DIRECTIONS FOR THIS TASK =
Starting at the first line of the entries below and ending at the last line that contains "po-y-tick-left: 40 is", arrange those lines as a JSON list of strings, one string per line, with blank lines omitted.

DATA =
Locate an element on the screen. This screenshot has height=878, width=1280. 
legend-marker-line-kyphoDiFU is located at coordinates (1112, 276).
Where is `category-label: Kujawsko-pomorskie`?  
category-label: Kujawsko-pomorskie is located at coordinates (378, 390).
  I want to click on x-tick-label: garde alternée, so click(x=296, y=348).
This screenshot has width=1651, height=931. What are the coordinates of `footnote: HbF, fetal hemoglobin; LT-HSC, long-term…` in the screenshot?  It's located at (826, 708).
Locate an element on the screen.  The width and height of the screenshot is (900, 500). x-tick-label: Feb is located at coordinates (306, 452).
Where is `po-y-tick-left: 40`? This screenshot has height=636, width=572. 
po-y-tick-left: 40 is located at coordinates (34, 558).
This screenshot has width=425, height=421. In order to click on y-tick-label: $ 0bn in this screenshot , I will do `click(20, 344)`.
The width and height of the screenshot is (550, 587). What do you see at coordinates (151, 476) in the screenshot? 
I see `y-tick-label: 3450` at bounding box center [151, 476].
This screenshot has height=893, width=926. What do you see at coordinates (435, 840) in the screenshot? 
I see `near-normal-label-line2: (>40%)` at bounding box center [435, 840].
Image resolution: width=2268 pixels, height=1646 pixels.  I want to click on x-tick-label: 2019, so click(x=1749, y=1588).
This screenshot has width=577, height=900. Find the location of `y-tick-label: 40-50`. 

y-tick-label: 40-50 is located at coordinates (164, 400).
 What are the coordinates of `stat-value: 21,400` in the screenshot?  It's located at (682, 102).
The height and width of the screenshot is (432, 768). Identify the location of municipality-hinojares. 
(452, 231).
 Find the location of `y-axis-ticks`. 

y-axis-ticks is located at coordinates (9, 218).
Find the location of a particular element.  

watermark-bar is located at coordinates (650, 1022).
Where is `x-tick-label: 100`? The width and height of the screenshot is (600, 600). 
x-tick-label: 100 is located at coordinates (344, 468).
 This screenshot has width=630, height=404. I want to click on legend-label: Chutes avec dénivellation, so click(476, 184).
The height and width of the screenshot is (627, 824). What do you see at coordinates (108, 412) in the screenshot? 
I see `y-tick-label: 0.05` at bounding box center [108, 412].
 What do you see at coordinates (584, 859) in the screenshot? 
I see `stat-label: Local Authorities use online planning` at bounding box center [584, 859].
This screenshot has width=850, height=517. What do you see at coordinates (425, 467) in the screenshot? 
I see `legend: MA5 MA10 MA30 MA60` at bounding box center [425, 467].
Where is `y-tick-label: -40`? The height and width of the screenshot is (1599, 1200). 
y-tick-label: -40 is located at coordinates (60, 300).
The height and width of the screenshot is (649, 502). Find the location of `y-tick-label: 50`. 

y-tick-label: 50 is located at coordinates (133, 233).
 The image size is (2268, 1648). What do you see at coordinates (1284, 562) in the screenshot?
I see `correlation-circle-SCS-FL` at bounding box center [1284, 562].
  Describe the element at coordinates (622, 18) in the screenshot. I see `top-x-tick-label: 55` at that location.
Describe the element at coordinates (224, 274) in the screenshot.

EXERCISE SOLUTION =
[
  "Locate an element on the screen. This screenshot has height=878, width=1280. ",
  "legend-marker-line-kyphoDiFU is located at coordinates (1112, 276).",
  "Where is `category-label: Kujawsko-pomorskie`?  ",
  "category-label: Kujawsko-pomorskie is located at coordinates (378, 390).",
  "  I want to click on x-tick-label: garde alternée, so click(x=296, y=348).",
  "This screenshot has width=1651, height=931. What are the coordinates of `footnote: HbF, fetal hemoglobin; LT-HSC, long-term…` in the screenshot?  It's located at (826, 708).",
  "Locate an element on the screen.  The width and height of the screenshot is (900, 500). x-tick-label: Feb is located at coordinates (306, 452).",
  "Where is `po-y-tick-left: 40`? This screenshot has height=636, width=572. ",
  "po-y-tick-left: 40 is located at coordinates (34, 558)."
]